*Tarefa escrita 1*
Responda com base na resenha do filme A Festa da Menina Morta:
(a) Que filme marcou a estreia de Selton Melo como diretor?
(b) Quem assina o roteiro junto com Matheus?
(c) Há quantos anos Santinho recebeu os trapos do vestido da menina desaparecida?
*Tarefa escrita 2*
Relacione todos os nomes de pessoas reais mencionados na resenha do filme A Festa da Menina Morta. Não inclua personagens.
*Tarefa escrita 3*
Transcreva da resenha do filme A Festa da Menina Morta, sem nenhuma alteração, o trecho que vai de "Com roteiro de" até "ano que virá.".

Há algum tempo já eu e a Diana vínhamos pensando em escrever juntos sobre esse filme tão singular, mas acabávamos adiando, até que essa semana esse texto a quatro mãos tomou vida. Bora lá então!O filme nasceu com uma expectativa enorme por o Matheus Nachtergaele ser o diretor, seu primeiro longa-metragem. Diferente do entediante Feliz Natal, estréia de Selton Melo como diretor, A Festa da Menina Morta empolga e faz-nos criar expectativas no que ainda estar por vir.
Com roteiro de Matheus e Hilton Lacerda, o filme retrata a vida de uma população ribeirinha do alto Amazonas, onde há vinte anos o menino Santinho (Daniel de Oliveira) recebeu em suas mãos, da boca de um cachorro, os trapos do vestido de uma menina desaparecida. Ela jamais foi encontrada. O vestido virou coisa sagrada. Desde então se celebra a tal a Festa da Menina Morta, quando, no ápice da festa cerimonial, a menina manifesta por meio de Santinho, as revelações para o ano que virá.

*Listagem a seguir*
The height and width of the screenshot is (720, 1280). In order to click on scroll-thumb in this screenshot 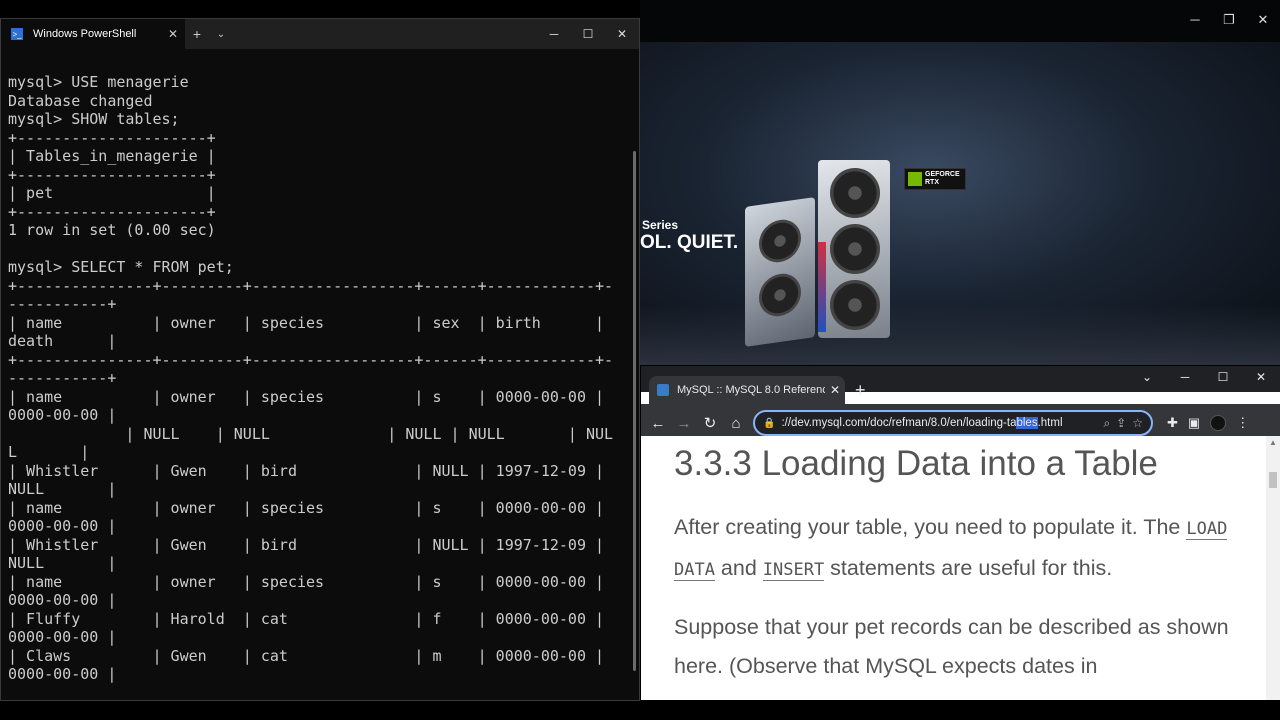, I will do `click(1273, 480)`.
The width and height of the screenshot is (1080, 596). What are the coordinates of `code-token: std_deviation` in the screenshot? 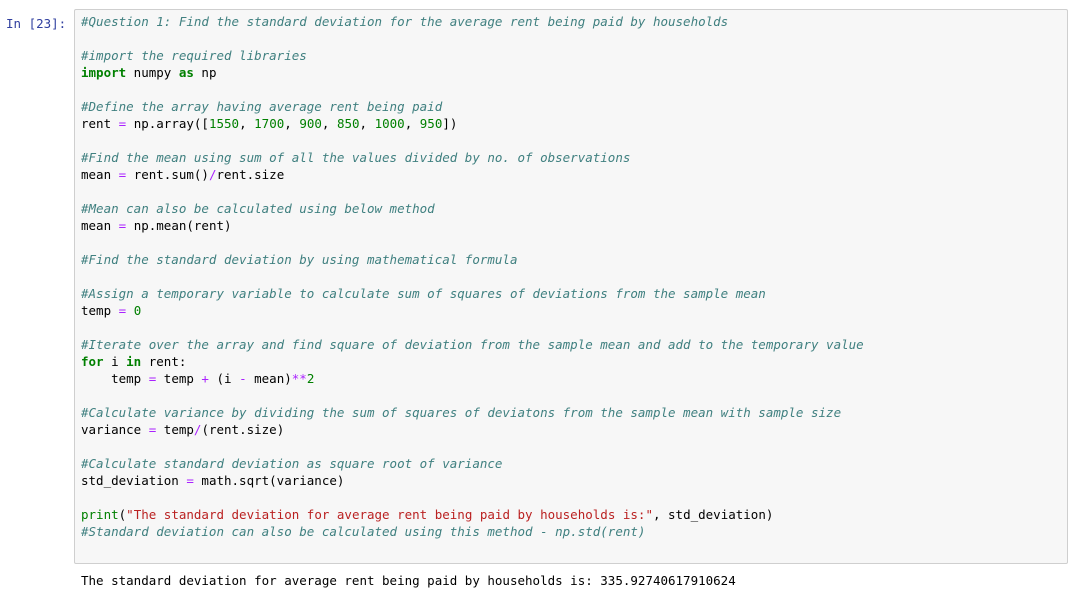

*Resposta da tarefa 1*
(a) Feliz Natal.
(b) Hilton Lacerda.
(c) Há vinte anos.

*Resposta da tarefa 2*
Diana, Matheus Nachtergaele, Selton Melo, Hilton Lacerda, Daniel de Oliveira

*Resposta da tarefa 3*
Com roteiro de Matheus e Hilton Lacerda, o filme retrata a vida de uma população ribeirinha do alto Amazonas, onde há vinte anos o menino Santinho (Daniel de Oliveira) recebeu em suas mãos, da boca de um cachorro, os trapos do vestido de uma menina desaparecida. Ela jamais foi encontrada. O vestido virou coisa sagrada. Desde então se celebra a tal a Festa da Menina Morta, quando, no ápice da festa cerimonial, a menina manifesta por meio de Santinho, as revelações para o ano que virá.